Parameter Manifold Purification

Deep models are vulnerable to performance degradation caused by various factors, such as imbalanced samples, inaccurate labels, and backdoor attacks. However, existing optimization methods that address these issues are typically designed in a scenario- or architecture-specific manner, and each optimization often requires costly training. To this end, inspired by image denoising, we propose parameter purification as a new paradigm for model performance optimization. Parameter purification attributes performance degradation to the contamination of model parameters and aims to recover clean parameters from corrupted ones in a manner analogous to image denoising. To purify parameters with massive scale and complex structure, we further introduce a novel parameter manifold purification method.
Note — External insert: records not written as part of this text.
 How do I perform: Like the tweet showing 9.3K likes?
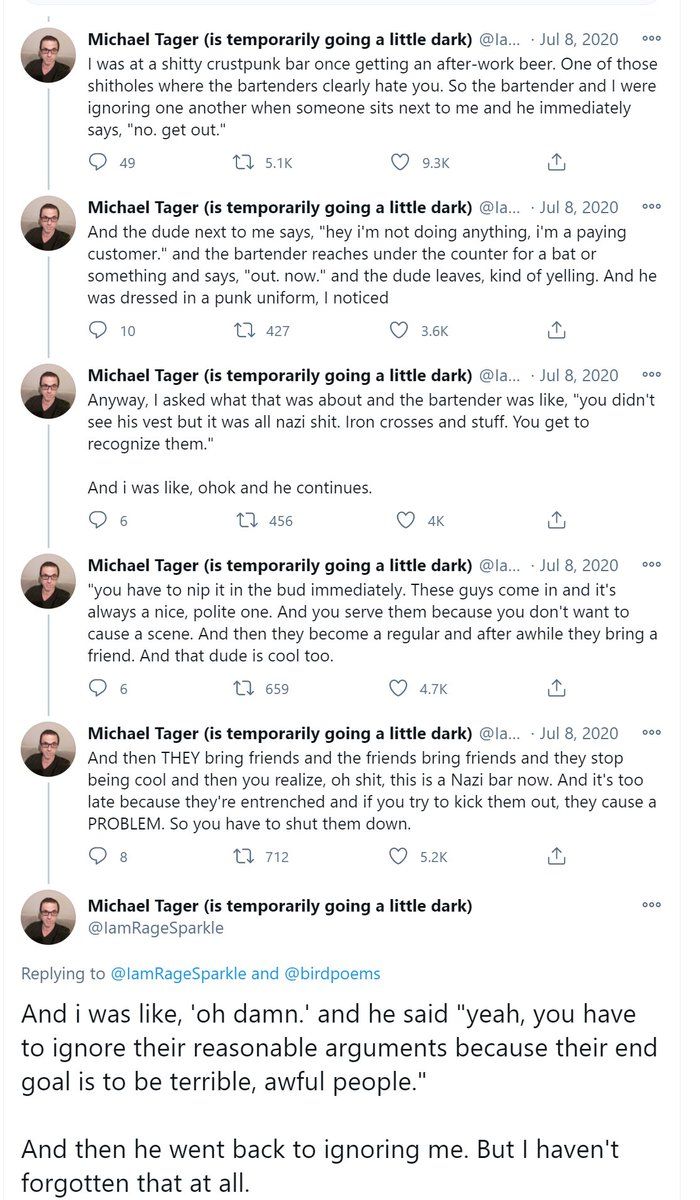point(400,162)
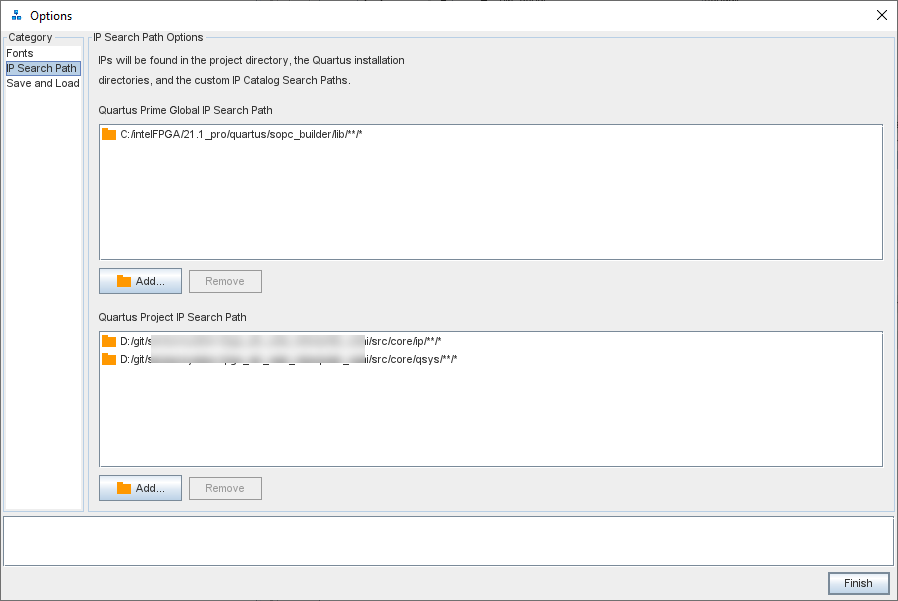Viewport: 898px width, 601px height.
Task: Select the src/core/ip/**/* project path
Action: [x=280, y=341]
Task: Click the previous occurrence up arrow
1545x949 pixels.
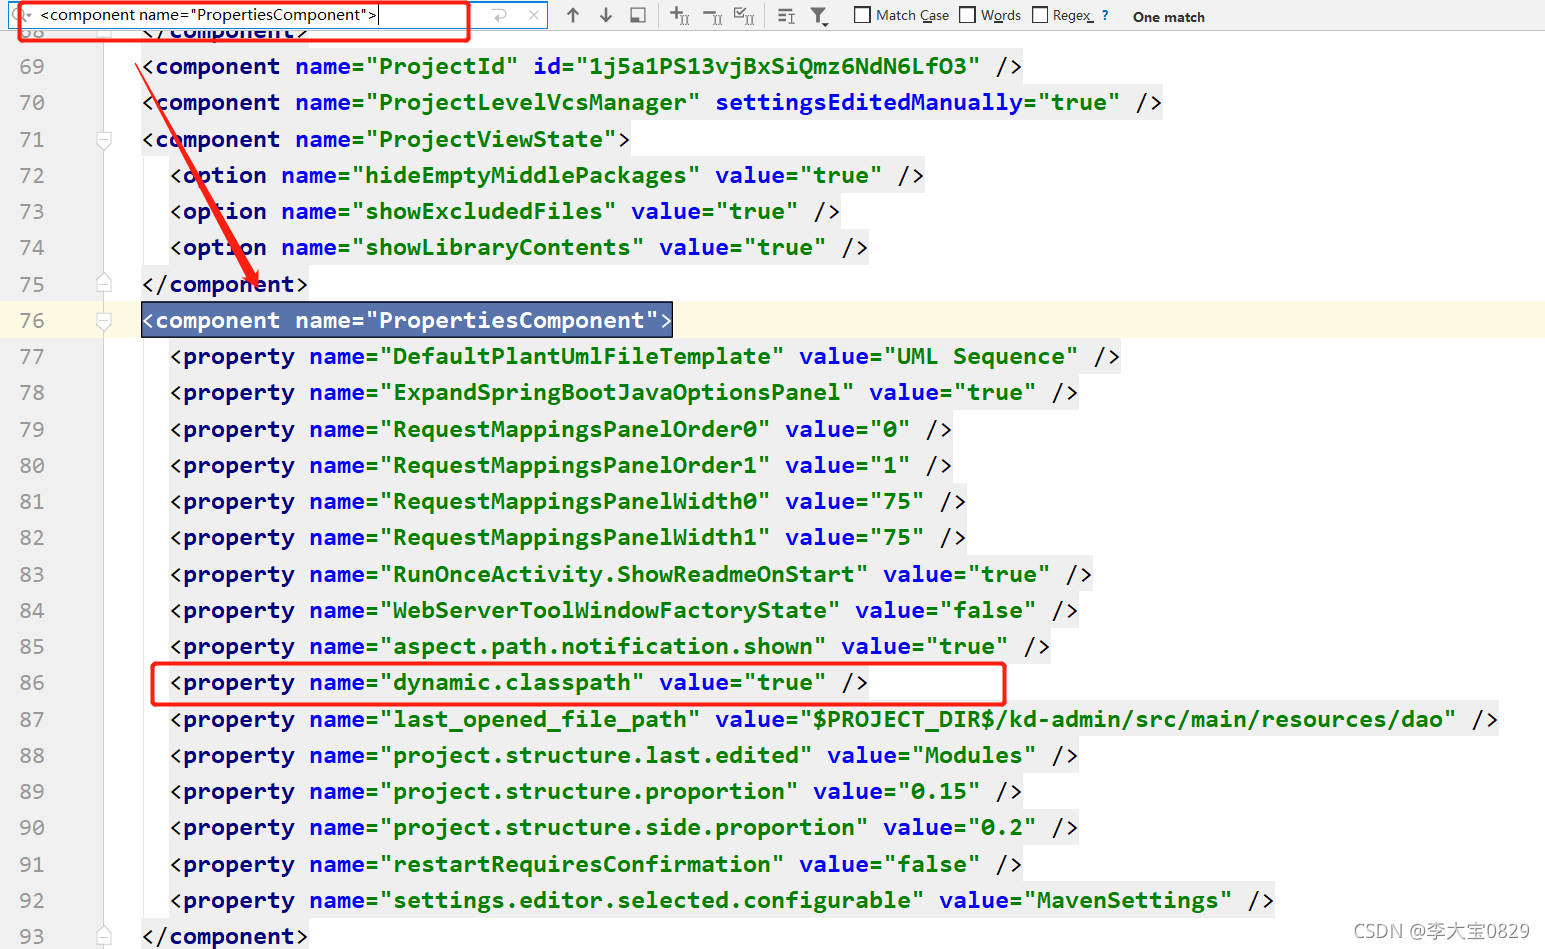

In this framework, high-dimensional and complex parameters are first viewed as manifolds embedded in a high-dimensional space, and are then partitioned into nested local parameter-cluster manifolds via a proposed parameter clustering strategy. Meanwhile, to remove parameter redundancy while preserving global parameter information, we propose an implicit manifold auto-encoder along with a parameter-cluster discrepancy loss to learn low-dimensional representations of parameter-cluster manifolds. Finally, an implicit conditional diffusion model is applied to denoise the low-dimensional parameter manifolds, progressively restoring clean parameters. Extensive experiments under three representative scenarios that cause model performance degradation demonstrate that parameter manifold purification can accurately and completely purify corrupted parameters of unseen models, analogous to denoising unseen images, and rapidly improve model performance.